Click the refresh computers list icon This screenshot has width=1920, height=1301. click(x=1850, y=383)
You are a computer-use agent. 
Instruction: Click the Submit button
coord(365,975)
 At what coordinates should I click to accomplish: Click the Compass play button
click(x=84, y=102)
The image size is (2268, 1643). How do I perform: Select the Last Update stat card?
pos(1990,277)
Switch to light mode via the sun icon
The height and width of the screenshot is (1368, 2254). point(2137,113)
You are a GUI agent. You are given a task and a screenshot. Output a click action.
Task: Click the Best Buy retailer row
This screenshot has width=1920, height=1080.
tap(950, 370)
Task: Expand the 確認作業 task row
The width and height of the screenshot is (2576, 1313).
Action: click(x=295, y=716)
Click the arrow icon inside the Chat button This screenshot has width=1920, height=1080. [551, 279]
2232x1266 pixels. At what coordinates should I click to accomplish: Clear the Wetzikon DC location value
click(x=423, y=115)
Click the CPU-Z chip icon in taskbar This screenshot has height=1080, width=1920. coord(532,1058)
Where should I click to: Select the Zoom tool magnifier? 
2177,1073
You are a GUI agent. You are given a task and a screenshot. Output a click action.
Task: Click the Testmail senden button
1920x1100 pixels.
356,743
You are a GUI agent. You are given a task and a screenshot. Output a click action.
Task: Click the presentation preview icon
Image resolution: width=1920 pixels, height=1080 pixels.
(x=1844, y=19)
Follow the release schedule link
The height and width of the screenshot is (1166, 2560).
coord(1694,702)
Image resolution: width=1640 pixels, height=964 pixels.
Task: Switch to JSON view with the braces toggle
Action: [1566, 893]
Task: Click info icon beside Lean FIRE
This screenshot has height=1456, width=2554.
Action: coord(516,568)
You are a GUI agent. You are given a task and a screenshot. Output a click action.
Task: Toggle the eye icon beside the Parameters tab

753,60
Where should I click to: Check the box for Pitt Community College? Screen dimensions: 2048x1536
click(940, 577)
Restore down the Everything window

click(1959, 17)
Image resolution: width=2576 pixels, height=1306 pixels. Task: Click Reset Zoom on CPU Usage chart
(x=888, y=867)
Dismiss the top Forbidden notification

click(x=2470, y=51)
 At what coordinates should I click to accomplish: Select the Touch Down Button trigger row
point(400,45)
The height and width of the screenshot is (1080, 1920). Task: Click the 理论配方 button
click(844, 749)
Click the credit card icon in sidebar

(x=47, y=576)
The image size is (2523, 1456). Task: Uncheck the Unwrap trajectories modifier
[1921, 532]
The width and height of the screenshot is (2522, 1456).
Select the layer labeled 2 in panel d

·····

In the entries above, one line contains "Click the CPU-Z" and another contains "Task: Click the presentation preview icon". Reproduce exactly those two lines and the lines between them, nothing else.

- **Output for this exercise**
Click the CPU-Z chip icon in taskbar This screenshot has height=1080, width=1920. coord(532,1058)
Where should I click to: Select the Zoom tool magnifier? 
2177,1073
You are a GUI agent. You are given a task and a screenshot. Output a click action.
Task: Click the Testmail senden button
1920x1100 pixels.
356,743
You are a GUI agent. You are given a task and a screenshot. Output a click action.
Task: Click the presentation preview icon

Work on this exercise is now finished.